Work request >>
Here are the records. Write out exactly the lines between the one holding "Image resolution: width=1314" and the one holding "Given: Select the Clone Stamp tool", inclusive.

The data >>
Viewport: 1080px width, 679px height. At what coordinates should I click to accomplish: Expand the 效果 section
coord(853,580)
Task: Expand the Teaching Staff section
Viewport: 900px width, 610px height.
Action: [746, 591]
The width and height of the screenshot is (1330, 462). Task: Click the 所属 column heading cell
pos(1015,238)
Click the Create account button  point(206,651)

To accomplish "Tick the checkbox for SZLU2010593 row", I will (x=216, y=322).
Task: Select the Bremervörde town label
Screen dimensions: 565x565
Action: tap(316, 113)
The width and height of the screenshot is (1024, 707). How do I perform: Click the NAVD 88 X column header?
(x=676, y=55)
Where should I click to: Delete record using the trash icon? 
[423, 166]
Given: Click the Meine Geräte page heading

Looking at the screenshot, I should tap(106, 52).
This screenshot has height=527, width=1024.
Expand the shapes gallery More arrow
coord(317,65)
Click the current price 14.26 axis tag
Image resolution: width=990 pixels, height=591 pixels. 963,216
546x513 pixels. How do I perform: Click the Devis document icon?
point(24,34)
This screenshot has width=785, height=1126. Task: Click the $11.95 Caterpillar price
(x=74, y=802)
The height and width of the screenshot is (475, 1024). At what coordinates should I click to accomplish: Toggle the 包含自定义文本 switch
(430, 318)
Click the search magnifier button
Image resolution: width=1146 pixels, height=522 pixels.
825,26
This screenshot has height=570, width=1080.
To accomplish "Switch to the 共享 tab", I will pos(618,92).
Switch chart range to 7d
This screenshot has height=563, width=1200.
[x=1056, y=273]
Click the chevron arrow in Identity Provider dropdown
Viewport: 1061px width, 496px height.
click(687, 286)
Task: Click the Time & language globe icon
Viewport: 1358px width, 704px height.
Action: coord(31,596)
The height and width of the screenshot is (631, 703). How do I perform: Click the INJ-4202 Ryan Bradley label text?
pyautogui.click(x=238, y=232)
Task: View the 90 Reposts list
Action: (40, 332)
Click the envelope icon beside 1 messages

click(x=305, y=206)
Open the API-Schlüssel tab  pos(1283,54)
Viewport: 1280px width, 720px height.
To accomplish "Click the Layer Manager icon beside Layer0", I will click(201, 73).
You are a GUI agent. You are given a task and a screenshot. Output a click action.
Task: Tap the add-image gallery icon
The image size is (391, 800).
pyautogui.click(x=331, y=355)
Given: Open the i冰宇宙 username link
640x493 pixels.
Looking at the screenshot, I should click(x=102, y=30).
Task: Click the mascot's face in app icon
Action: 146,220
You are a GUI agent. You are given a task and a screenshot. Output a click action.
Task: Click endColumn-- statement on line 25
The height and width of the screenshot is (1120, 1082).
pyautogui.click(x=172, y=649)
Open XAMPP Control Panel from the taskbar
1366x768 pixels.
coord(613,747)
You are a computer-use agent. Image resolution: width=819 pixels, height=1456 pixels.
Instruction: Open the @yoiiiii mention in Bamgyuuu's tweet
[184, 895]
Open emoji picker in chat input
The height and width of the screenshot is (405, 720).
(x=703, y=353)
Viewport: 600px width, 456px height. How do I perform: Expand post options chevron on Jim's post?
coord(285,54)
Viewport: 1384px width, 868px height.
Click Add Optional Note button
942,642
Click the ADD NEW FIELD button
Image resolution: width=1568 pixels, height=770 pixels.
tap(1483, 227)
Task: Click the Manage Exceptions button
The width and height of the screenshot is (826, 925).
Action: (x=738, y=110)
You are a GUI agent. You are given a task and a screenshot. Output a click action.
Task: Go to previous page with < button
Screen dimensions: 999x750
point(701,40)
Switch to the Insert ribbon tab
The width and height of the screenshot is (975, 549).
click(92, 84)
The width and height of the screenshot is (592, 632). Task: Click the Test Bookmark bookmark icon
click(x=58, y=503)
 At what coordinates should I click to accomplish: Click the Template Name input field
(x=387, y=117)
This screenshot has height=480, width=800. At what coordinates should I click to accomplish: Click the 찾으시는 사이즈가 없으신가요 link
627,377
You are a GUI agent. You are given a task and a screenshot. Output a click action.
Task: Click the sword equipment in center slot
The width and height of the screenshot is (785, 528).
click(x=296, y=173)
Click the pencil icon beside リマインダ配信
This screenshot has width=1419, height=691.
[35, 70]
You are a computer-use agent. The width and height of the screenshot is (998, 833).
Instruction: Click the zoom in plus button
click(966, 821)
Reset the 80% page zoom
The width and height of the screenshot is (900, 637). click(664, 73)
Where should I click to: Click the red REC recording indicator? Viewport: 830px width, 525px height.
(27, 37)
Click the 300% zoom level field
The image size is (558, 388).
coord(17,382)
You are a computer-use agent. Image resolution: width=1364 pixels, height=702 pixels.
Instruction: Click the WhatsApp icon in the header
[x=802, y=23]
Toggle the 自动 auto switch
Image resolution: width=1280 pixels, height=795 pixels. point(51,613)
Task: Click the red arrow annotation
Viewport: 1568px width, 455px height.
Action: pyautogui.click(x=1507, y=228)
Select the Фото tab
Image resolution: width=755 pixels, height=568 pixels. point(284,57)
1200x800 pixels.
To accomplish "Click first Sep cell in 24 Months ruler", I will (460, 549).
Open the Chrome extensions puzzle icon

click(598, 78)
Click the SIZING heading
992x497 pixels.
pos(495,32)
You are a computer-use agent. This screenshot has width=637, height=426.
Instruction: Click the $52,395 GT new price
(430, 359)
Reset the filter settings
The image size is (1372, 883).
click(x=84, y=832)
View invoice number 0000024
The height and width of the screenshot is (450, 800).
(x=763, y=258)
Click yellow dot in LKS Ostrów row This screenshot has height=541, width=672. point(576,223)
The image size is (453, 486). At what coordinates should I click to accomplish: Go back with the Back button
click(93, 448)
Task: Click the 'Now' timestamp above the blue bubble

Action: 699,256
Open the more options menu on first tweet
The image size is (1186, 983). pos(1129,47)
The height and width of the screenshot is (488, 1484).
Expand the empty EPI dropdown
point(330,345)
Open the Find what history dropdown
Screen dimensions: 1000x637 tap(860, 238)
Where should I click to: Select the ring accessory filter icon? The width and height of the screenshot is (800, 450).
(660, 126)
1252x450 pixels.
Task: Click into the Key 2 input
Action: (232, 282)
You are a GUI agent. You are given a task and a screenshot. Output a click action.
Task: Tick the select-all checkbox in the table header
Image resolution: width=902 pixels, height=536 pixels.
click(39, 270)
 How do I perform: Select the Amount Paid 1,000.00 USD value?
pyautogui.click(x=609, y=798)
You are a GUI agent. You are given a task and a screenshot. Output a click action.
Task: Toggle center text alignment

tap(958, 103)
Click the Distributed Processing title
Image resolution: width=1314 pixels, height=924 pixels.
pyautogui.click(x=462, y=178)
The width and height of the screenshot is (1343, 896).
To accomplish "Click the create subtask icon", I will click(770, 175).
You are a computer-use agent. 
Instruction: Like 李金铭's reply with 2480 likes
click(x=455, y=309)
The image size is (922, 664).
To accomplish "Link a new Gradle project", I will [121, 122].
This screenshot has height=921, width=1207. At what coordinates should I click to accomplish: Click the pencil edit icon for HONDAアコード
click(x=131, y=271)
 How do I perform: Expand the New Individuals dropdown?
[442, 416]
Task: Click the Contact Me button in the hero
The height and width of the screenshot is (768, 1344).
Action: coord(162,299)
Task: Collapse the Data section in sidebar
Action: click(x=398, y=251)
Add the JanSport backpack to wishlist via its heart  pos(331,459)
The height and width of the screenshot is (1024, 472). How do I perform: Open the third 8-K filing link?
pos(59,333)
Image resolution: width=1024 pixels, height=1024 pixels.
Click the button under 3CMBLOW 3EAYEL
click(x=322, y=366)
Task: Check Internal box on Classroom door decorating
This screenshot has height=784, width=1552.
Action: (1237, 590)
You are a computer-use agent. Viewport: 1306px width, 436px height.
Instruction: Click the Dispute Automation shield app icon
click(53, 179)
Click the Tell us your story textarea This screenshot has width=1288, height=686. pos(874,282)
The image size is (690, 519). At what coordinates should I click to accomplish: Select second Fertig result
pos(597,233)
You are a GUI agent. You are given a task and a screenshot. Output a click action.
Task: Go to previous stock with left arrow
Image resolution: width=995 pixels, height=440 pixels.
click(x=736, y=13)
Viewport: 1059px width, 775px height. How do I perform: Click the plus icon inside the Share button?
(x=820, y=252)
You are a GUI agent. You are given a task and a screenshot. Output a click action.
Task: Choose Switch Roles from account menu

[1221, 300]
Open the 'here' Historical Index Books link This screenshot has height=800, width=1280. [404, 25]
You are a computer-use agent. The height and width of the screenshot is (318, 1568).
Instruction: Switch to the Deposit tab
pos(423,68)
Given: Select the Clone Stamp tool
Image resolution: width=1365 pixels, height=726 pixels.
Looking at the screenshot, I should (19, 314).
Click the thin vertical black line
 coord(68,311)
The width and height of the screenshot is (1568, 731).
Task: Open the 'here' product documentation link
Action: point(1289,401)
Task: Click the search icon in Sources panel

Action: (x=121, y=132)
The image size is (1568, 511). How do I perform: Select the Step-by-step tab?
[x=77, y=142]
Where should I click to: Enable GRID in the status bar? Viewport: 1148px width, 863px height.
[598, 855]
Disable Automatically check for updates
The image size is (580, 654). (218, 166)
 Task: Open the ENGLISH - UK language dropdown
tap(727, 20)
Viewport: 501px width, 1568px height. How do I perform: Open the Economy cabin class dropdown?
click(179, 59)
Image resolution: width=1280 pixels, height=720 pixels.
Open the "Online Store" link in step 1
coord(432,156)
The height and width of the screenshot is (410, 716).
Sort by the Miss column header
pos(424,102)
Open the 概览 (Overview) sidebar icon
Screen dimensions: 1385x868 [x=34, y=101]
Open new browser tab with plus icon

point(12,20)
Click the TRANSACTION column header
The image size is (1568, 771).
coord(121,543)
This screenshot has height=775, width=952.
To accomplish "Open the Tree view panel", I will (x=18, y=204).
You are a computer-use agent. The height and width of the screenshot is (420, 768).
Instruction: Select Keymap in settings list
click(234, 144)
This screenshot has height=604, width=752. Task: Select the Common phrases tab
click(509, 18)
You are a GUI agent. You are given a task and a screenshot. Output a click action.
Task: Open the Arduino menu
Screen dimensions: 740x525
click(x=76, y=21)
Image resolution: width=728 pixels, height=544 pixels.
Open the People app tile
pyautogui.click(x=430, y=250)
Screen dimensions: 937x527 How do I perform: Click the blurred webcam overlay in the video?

Result for this exercise >>
Image resolution: width=1314 pixels, height=924 pixels.
pyautogui.click(x=462, y=178)
The width and height of the screenshot is (1343, 896).
To accomplish "Click the create subtask icon", I will click(770, 175).
You are a computer-use agent. 
Instruction: Like 李金铭's reply with 2480 likes
click(x=455, y=309)
The image size is (922, 664).
To accomplish "Link a new Gradle project", I will [121, 122].
This screenshot has height=921, width=1207. At what coordinates should I click to accomplish: Click the pencil edit icon for HONDAアコード
click(x=131, y=271)
 How do I perform: Expand the New Individuals dropdown?
[442, 416]
Task: Click the Contact Me button in the hero
The height and width of the screenshot is (768, 1344).
Action: coord(162,299)
Task: Collapse the Data section in sidebar
Action: click(x=398, y=251)
Add the JanSport backpack to wishlist via its heart  pos(331,459)
The height and width of the screenshot is (1024, 472). How do I perform: Open the third 8-K filing link?
pos(59,333)
Image resolution: width=1024 pixels, height=1024 pixels.
Click the button under 3CMBLOW 3EAYEL
click(x=322, y=366)
Task: Check Internal box on Classroom door decorating
This screenshot has height=784, width=1552.
Action: (1237, 590)
You are a computer-use agent. Viewport: 1306px width, 436px height.
Instruction: Click the Dispute Automation shield app icon
click(53, 179)
Click the Tell us your story textarea This screenshot has width=1288, height=686. pos(874,282)
The image size is (690, 519). At what coordinates should I click to accomplish: Select second Fertig result
pos(597,233)
You are a GUI agent. You are given a task and a screenshot. Output a click action.
Task: Go to previous stock with left arrow
Image resolution: width=995 pixels, height=440 pixels.
click(x=736, y=13)
Viewport: 1059px width, 775px height. How do I perform: Click the plus icon inside the Share button?
(x=820, y=252)
You are a GUI agent. You are given a task and a screenshot. Output a click action.
Task: Choose Switch Roles from account menu

[1221, 300]
Open the 'here' Historical Index Books link This screenshot has height=800, width=1280. [404, 25]
You are a computer-use agent. The height and width of the screenshot is (318, 1568).
Instruction: Switch to the Deposit tab
pos(423,68)
Given: Select the Clone Stamp tool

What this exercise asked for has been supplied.